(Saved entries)

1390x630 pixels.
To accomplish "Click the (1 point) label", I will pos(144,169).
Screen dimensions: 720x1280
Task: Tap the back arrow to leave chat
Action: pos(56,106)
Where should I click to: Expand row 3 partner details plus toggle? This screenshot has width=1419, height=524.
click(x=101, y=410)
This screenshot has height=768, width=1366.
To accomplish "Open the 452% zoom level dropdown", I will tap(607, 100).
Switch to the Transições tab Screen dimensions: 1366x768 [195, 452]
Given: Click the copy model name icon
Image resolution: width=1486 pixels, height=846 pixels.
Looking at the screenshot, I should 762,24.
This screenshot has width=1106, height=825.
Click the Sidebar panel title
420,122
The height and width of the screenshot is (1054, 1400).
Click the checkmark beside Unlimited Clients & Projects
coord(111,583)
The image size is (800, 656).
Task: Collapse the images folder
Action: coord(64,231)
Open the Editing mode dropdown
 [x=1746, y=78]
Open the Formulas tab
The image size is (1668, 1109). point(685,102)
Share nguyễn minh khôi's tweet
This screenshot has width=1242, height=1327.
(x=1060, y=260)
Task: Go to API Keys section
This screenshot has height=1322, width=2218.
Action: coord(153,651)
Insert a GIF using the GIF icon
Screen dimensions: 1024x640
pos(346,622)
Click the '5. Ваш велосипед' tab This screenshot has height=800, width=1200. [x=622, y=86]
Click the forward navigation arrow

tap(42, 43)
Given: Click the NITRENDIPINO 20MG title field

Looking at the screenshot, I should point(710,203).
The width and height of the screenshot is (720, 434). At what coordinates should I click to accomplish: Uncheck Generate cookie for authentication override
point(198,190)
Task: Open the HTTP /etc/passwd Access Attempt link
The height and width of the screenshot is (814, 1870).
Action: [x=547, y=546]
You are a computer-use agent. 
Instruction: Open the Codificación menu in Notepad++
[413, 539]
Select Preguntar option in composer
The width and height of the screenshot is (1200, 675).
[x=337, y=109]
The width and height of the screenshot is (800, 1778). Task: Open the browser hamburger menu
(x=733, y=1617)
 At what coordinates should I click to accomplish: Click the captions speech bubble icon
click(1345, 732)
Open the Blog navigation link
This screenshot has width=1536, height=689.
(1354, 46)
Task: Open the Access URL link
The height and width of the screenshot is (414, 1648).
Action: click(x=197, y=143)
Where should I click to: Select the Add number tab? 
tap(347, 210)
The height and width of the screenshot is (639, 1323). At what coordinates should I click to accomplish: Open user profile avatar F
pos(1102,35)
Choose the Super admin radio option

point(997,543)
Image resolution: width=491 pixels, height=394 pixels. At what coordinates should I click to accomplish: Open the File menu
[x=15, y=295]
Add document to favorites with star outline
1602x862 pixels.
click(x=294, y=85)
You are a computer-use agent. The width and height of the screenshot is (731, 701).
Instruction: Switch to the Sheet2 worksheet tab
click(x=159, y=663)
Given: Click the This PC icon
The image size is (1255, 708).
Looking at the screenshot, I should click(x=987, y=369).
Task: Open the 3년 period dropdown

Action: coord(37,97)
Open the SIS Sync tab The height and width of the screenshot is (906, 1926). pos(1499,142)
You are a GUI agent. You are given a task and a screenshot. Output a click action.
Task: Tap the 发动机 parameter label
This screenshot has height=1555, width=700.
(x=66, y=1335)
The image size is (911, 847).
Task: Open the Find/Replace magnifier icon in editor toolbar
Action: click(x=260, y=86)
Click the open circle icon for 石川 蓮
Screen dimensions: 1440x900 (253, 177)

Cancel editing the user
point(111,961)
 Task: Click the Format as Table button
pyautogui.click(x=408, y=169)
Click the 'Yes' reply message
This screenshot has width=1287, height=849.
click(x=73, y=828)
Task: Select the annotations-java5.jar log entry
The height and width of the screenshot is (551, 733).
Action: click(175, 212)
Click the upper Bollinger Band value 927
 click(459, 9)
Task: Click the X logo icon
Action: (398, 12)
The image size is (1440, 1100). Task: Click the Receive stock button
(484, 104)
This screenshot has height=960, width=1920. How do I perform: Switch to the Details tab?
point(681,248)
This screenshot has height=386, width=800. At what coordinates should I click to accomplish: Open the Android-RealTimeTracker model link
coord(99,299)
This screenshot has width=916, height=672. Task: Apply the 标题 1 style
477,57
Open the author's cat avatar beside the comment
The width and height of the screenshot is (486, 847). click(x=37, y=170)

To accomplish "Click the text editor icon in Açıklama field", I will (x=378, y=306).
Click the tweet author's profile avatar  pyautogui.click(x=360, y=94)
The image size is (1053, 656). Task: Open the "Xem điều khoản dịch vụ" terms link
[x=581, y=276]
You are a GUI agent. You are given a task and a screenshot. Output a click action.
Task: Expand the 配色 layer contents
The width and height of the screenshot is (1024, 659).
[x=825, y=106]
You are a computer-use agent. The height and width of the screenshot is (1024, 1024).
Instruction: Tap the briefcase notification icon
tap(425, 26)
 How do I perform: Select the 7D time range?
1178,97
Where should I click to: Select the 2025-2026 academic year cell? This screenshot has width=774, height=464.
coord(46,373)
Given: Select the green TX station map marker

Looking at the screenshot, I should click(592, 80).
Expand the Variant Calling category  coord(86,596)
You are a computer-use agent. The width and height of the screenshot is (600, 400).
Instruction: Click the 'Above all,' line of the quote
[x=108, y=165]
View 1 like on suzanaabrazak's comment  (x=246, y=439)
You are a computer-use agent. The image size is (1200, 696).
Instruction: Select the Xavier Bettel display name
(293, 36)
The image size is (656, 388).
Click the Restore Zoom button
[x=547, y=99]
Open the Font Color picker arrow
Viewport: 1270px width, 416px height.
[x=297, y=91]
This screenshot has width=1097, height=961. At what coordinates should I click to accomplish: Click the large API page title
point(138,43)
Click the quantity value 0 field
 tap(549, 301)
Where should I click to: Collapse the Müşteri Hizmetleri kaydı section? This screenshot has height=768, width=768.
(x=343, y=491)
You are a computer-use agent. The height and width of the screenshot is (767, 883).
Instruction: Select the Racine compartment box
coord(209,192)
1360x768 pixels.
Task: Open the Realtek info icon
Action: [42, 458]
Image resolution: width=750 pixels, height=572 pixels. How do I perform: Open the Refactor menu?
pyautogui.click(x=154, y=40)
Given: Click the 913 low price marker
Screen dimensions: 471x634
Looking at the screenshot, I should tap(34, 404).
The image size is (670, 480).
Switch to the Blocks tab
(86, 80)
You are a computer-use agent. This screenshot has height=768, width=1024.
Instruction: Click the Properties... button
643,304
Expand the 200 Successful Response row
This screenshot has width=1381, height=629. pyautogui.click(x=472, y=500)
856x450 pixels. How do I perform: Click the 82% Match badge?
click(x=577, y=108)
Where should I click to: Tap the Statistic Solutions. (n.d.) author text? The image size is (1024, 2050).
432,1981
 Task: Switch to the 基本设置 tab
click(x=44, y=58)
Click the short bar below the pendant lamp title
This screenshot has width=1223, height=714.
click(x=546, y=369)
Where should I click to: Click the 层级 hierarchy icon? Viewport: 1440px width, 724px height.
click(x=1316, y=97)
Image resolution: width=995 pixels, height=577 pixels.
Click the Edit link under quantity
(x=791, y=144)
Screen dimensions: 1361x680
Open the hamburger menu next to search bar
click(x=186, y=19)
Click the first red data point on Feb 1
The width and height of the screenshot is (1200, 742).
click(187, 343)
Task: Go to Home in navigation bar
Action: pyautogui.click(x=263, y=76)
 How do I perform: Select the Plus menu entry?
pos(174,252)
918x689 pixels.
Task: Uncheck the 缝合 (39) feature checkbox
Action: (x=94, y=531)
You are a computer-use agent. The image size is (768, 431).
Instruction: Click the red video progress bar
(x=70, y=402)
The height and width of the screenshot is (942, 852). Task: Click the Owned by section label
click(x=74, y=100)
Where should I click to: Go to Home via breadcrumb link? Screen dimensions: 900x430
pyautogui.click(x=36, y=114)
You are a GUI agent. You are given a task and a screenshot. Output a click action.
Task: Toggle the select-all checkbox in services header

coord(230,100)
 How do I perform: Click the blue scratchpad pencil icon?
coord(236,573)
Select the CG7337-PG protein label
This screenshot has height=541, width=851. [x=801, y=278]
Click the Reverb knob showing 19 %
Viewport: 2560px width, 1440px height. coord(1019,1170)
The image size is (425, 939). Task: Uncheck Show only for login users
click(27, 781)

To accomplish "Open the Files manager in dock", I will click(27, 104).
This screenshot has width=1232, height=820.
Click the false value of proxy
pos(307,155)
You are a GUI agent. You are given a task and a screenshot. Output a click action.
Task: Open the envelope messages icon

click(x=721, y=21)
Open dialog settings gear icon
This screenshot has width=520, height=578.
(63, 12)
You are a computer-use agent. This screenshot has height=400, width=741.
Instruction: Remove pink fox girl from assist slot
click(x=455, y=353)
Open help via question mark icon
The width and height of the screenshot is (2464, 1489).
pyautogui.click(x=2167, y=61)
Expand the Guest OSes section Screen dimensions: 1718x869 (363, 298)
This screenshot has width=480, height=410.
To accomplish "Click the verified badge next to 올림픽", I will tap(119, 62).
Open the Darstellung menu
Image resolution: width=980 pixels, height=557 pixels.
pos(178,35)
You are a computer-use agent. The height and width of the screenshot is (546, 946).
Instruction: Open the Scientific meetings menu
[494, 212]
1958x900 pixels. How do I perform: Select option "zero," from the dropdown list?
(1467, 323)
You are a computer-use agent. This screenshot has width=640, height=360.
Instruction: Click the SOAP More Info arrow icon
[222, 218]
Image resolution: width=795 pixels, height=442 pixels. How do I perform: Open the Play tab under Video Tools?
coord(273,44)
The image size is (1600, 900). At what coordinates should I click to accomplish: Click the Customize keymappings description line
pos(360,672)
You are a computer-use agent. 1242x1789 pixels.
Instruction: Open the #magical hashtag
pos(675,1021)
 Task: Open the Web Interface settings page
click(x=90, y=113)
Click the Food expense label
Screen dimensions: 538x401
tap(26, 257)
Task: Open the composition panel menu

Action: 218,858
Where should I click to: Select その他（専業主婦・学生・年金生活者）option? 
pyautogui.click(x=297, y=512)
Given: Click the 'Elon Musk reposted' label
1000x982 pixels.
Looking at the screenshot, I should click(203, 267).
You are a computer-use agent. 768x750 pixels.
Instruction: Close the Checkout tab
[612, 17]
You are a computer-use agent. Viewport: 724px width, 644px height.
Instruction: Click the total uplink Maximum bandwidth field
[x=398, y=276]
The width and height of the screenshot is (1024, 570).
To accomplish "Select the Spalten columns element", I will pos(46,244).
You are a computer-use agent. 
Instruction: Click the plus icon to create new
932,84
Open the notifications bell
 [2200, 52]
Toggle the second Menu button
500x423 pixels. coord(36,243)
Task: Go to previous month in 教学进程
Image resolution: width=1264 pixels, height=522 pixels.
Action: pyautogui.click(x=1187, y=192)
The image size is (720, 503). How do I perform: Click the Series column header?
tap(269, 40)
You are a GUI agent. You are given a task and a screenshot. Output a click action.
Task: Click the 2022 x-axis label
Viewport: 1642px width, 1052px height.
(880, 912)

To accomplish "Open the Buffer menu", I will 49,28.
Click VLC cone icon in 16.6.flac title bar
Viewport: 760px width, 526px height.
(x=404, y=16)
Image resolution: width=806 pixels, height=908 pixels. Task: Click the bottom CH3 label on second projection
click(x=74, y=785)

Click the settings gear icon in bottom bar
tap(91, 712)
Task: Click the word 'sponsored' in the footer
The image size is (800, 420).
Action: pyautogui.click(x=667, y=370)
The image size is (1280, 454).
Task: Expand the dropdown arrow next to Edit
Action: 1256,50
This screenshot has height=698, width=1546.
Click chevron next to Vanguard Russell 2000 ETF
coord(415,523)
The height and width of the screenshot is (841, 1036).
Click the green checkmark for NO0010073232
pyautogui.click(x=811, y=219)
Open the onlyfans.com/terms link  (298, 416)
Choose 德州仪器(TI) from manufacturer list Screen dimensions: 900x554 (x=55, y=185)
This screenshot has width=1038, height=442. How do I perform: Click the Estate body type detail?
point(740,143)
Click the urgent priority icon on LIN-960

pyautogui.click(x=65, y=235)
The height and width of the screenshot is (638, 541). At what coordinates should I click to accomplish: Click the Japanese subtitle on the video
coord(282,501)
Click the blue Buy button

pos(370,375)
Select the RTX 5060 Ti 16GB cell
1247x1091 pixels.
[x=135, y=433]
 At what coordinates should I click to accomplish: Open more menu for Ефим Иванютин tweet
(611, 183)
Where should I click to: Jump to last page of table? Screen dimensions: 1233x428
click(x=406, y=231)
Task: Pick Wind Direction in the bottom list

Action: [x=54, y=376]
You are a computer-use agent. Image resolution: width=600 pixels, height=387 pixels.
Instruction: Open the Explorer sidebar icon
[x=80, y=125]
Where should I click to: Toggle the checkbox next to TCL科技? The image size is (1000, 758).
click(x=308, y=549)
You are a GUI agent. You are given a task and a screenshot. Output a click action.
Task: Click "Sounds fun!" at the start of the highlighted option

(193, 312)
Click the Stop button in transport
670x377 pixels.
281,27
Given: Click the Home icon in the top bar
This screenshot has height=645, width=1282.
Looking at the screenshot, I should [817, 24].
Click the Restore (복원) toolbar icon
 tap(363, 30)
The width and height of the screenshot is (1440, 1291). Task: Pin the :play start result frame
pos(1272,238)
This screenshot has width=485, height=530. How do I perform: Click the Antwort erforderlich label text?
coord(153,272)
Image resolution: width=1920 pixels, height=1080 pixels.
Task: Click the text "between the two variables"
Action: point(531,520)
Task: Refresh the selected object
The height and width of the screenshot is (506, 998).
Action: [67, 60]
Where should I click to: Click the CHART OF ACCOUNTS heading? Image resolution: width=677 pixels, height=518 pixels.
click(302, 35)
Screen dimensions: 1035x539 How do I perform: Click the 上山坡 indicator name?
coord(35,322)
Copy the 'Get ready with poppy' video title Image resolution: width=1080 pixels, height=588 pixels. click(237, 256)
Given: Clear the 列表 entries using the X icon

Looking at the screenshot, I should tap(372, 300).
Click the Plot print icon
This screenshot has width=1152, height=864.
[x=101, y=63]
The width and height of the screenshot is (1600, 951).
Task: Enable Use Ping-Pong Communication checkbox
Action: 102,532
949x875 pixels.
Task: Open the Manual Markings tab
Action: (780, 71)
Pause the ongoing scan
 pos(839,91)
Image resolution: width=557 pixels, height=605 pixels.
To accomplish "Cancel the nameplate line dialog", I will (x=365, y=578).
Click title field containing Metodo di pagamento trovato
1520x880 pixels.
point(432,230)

(ASSIGNMENT)
Give back exactly the lines from the beginning of the records through the line containing "Switch to the Transições", and only those.

(REPLY TO THE EXERCISE)
1390x630 pixels.
To accomplish "Click the (1 point) label", I will pos(144,169).
Screen dimensions: 720x1280
Task: Tap the back arrow to leave chat
Action: pos(56,106)
Where should I click to: Expand row 3 partner details plus toggle? This screenshot has width=1419, height=524.
click(x=101, y=410)
This screenshot has height=768, width=1366.
To accomplish "Open the 452% zoom level dropdown", I will tap(607, 100).
Switch to the Transições tab Screen dimensions: 1366x768 [195, 452]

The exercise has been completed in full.